- **Assignment**
Please give the number of lines in the records below where the word "input" occurs, and nothing else.

── Exercise data ──

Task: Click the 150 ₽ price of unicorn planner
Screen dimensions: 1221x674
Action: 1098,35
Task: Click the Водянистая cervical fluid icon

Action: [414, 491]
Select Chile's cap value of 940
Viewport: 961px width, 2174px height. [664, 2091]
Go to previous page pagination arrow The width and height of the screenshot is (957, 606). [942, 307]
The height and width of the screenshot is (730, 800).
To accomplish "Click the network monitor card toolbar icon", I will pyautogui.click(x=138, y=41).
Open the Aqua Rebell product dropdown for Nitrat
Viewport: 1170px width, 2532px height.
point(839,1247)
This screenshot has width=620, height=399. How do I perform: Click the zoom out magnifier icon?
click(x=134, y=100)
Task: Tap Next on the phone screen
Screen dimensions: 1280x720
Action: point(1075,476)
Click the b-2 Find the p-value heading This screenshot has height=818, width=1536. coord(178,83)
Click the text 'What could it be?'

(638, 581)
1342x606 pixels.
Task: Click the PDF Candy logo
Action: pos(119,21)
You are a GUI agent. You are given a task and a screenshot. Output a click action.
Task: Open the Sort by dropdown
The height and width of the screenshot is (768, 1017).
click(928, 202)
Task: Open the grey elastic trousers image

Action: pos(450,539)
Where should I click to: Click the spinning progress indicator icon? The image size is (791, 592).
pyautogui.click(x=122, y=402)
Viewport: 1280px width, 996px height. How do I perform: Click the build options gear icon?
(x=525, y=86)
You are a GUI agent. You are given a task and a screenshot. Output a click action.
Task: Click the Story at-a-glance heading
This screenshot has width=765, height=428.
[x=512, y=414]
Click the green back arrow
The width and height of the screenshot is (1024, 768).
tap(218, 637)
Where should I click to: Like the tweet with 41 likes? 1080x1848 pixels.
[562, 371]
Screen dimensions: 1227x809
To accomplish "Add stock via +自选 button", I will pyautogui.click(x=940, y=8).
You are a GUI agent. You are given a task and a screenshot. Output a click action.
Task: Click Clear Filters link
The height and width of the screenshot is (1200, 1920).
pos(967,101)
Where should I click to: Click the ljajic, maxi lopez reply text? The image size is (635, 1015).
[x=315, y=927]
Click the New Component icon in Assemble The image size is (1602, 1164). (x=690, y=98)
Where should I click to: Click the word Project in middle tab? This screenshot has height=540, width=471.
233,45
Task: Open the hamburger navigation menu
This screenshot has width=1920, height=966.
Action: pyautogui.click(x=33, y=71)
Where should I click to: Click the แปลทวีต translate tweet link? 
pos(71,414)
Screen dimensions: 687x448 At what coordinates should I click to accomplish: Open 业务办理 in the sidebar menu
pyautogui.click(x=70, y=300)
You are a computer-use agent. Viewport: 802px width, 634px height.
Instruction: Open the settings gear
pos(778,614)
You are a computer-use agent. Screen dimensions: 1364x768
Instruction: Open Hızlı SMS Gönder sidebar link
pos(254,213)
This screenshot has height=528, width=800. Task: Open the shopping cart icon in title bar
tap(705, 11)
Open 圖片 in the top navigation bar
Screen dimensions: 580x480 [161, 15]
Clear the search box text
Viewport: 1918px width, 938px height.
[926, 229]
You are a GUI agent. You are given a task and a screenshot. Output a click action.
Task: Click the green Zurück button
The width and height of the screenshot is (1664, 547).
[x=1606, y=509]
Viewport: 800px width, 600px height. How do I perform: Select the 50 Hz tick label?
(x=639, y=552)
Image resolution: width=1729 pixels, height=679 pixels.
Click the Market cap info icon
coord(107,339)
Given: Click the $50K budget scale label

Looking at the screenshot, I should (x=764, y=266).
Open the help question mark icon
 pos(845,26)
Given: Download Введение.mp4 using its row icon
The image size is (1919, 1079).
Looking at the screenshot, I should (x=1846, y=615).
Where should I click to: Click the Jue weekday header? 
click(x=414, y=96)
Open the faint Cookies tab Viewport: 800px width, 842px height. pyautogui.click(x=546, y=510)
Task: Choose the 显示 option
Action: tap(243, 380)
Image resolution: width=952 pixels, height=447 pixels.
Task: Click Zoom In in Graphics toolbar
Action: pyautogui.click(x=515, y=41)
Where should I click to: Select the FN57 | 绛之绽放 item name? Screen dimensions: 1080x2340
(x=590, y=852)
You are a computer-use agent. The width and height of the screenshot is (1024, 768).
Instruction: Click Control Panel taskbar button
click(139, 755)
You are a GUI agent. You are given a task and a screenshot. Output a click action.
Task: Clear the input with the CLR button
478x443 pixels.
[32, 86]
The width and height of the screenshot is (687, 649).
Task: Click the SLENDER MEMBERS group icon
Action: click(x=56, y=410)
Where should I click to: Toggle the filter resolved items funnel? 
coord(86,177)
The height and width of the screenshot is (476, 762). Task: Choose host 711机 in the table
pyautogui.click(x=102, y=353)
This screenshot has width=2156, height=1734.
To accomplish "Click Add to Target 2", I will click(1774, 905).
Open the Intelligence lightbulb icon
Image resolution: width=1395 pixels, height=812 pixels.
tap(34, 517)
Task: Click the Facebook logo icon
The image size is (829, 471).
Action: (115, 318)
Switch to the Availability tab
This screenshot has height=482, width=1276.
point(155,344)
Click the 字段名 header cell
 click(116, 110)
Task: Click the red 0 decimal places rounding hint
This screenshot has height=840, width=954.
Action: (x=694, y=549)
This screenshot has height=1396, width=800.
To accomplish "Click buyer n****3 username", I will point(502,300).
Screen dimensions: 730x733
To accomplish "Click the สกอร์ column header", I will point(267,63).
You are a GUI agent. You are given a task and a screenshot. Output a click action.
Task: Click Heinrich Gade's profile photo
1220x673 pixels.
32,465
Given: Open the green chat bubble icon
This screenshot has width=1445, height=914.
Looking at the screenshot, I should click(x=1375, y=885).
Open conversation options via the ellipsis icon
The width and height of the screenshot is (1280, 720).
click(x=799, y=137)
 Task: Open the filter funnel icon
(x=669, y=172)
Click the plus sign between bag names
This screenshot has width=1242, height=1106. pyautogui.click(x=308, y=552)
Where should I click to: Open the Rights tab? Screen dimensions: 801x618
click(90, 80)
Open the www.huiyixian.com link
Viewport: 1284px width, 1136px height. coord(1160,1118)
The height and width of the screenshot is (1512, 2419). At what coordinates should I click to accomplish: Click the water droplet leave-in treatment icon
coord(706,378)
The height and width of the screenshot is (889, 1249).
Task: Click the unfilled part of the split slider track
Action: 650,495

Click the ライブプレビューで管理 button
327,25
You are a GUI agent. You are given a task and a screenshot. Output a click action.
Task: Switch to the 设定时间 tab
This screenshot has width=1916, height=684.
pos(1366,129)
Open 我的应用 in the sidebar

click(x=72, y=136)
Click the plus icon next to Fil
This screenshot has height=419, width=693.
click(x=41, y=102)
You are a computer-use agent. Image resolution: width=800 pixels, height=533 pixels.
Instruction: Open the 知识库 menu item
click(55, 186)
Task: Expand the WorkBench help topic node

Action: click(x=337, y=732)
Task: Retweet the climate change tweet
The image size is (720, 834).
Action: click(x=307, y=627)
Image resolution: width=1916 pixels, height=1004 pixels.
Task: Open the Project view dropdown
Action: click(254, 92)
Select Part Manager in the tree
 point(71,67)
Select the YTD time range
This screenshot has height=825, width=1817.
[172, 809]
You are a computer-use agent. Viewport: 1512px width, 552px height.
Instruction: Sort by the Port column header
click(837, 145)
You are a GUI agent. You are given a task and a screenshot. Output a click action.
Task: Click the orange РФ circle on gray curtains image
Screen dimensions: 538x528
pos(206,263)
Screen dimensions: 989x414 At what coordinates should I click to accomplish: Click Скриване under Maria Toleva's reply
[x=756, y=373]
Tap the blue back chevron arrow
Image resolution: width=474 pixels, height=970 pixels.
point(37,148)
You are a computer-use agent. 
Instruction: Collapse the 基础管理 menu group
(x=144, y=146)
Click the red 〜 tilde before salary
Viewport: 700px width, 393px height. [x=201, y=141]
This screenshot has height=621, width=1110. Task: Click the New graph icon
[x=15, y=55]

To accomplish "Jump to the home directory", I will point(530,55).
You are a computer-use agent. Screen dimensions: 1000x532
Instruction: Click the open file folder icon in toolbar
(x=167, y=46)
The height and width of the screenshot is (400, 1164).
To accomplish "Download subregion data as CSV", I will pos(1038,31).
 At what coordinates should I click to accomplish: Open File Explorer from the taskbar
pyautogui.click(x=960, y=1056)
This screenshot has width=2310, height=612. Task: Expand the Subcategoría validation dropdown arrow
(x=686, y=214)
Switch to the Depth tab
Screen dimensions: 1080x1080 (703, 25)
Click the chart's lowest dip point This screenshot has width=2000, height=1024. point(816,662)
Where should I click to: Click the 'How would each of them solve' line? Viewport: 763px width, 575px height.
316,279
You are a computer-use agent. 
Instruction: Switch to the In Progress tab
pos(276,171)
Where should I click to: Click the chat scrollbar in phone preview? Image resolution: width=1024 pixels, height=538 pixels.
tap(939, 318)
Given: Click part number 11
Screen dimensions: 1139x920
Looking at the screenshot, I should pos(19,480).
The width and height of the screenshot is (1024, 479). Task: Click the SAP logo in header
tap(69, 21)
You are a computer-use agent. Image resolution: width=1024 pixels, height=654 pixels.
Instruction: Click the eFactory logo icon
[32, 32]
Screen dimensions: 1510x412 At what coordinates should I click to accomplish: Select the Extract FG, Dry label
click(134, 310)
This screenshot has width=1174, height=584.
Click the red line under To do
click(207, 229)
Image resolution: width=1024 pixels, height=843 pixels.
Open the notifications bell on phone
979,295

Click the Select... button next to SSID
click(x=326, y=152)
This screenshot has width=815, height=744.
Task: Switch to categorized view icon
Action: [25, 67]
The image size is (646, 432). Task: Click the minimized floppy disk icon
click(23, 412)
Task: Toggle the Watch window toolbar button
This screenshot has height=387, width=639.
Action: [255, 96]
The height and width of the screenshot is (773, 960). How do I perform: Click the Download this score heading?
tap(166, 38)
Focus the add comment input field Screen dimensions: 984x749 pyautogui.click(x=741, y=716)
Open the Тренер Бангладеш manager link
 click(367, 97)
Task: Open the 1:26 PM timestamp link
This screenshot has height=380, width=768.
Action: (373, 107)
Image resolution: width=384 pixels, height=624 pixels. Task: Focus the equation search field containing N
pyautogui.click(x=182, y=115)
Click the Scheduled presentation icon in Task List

───

- **Expected output**
2